## Recorded information
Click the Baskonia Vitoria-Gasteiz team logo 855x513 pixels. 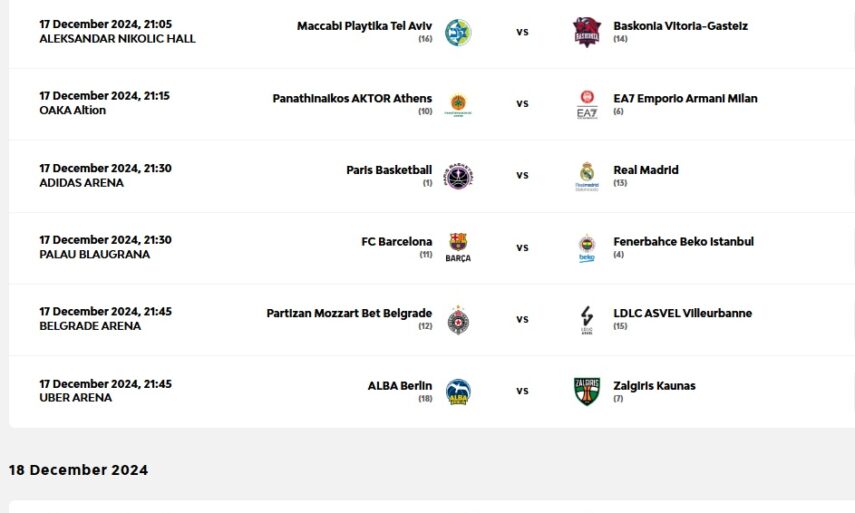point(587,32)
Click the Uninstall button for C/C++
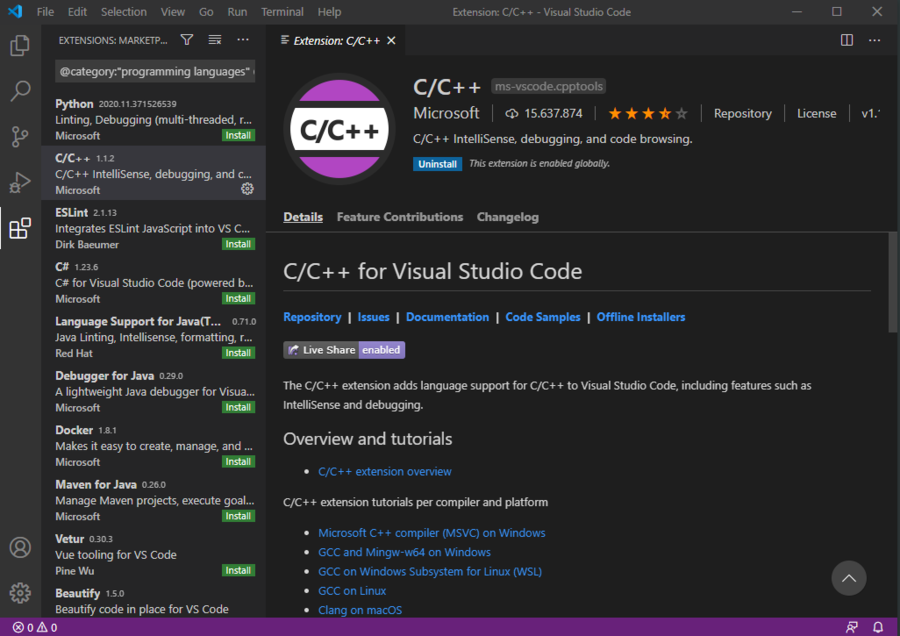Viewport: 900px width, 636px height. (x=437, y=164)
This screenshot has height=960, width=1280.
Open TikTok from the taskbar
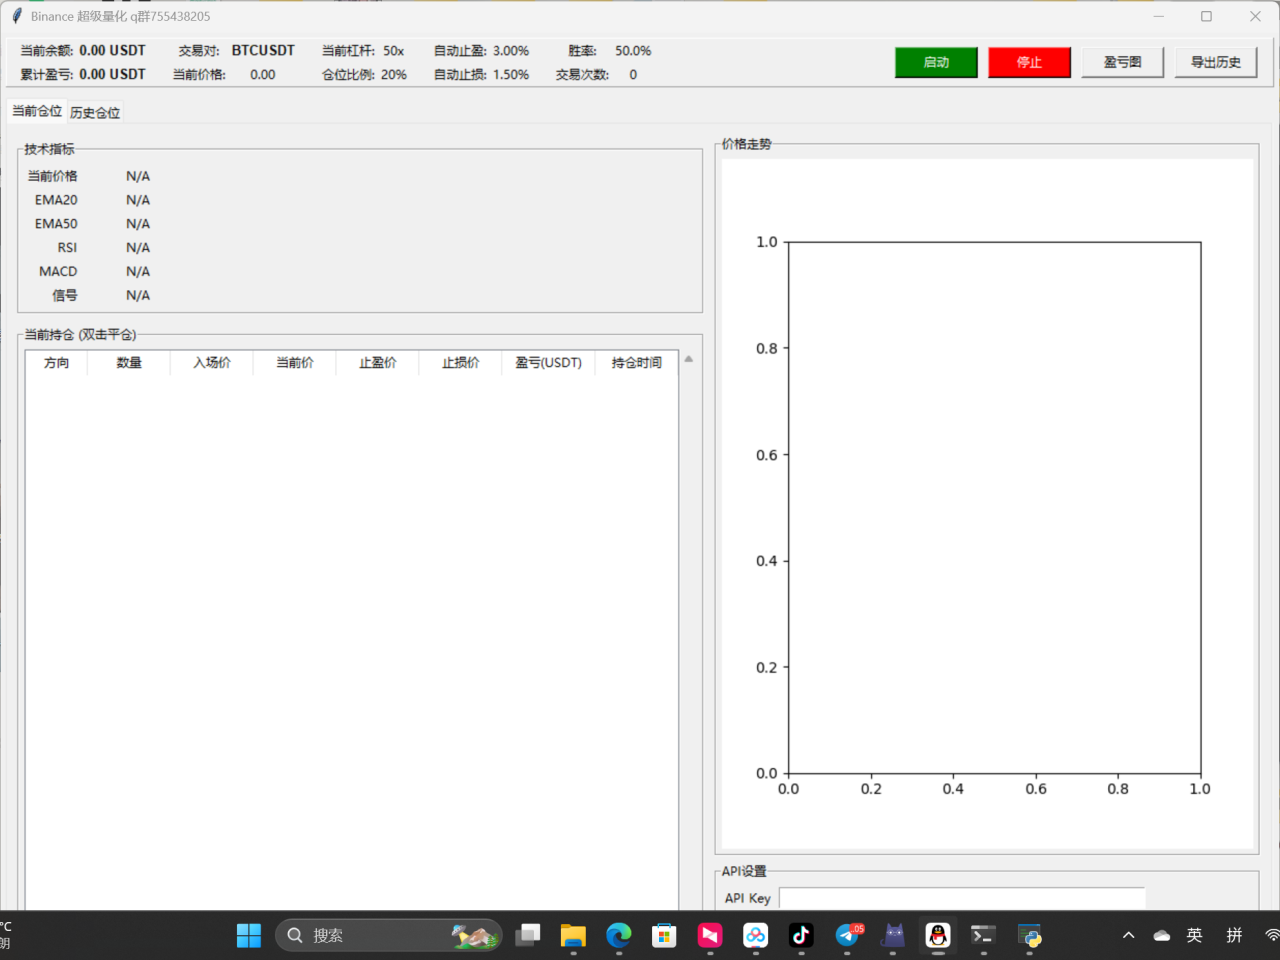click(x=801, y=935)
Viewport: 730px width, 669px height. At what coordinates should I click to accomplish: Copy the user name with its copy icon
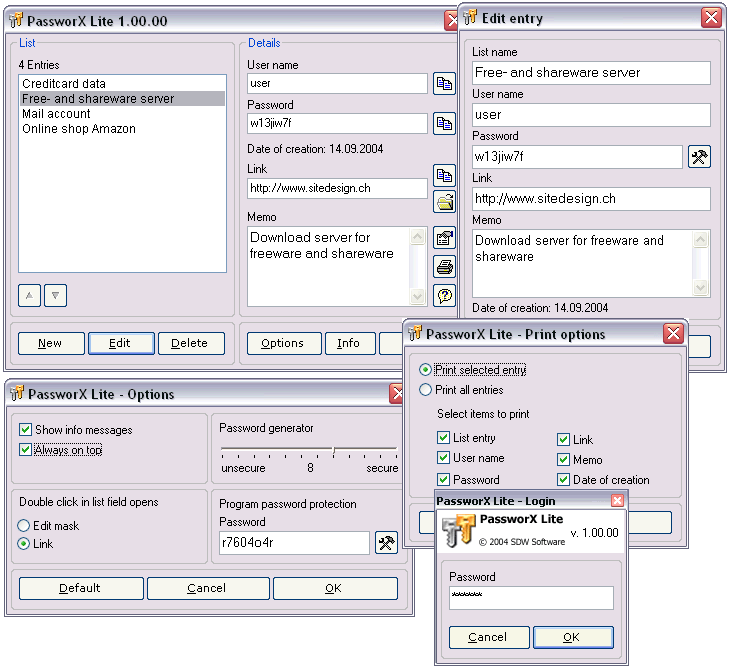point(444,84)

## Exercise
Where the line containing "Click the Uninstall button for C/C++" appears, begin writing out the lines exactly, and continue through the end of the material above, omitting pictures.

## Exercise solution
Click the Uninstall button for C/C++
Viewport: 900px width, 636px height. (x=437, y=164)
This screenshot has height=960, width=1280.
Open TikTok from the taskbar
click(x=801, y=935)
Viewport: 730px width, 669px height. At what coordinates should I click to accomplish: Copy the user name with its copy icon
point(444,84)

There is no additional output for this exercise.